(Collected data)
====
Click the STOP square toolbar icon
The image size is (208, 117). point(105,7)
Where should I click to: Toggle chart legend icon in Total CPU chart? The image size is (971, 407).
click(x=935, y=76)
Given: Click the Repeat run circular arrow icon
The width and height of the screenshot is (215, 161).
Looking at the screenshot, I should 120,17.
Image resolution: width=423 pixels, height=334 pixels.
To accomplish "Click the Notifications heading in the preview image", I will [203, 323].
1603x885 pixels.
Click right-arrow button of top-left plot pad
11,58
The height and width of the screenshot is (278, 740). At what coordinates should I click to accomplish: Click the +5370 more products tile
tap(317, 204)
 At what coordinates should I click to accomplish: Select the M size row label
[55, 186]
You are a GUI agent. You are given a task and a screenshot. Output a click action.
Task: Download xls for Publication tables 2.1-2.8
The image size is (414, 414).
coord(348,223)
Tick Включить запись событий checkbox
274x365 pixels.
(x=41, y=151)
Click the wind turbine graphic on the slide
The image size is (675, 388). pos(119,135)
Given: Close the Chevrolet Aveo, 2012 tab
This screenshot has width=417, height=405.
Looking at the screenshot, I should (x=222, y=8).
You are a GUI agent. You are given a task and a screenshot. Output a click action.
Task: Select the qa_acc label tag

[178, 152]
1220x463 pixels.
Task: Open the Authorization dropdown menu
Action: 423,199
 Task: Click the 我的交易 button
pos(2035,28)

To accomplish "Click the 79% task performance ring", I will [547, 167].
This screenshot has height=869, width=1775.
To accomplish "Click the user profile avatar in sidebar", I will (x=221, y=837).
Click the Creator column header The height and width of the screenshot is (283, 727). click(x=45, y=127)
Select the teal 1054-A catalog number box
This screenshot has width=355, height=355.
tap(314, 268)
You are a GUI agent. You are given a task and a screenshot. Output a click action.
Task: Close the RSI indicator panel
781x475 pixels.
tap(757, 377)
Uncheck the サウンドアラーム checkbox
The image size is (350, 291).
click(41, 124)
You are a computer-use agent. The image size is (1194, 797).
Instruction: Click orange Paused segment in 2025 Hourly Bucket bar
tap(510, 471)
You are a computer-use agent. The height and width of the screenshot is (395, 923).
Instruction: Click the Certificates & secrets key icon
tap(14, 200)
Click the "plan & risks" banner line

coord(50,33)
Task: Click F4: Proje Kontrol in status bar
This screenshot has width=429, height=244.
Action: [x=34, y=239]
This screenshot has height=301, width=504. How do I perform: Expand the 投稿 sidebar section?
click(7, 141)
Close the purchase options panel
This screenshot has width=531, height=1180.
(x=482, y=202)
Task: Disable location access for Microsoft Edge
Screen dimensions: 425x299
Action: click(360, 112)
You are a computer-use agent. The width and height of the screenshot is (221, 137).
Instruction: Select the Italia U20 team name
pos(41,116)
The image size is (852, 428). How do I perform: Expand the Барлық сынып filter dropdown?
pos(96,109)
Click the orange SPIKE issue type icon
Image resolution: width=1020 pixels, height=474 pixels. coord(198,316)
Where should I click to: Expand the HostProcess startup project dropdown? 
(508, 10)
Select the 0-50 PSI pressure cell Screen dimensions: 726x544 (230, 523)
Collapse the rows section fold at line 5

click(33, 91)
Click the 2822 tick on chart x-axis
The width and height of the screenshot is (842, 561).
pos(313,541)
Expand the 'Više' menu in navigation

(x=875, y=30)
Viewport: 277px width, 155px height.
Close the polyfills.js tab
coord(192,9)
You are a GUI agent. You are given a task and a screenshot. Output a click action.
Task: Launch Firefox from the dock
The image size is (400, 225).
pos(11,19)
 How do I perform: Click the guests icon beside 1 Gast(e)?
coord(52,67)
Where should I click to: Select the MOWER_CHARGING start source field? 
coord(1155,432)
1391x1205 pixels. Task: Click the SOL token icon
====
Among the entries above, copy exactly only the lines starting with the one containing "This screenshot has height=301, width=504." and going through the one containing "You are a computer-use agent. The width", both ends included.

Task output ->
This screenshot has height=301, width=504. How do I perform: Expand the 投稿 sidebar section?
click(7, 141)
Close the purchase options panel
This screenshot has width=531, height=1180.
(x=482, y=202)
Task: Disable location access for Microsoft Edge
Screen dimensions: 425x299
Action: click(360, 112)
You are a computer-use agent. The width and height of the screenshot is (221, 137).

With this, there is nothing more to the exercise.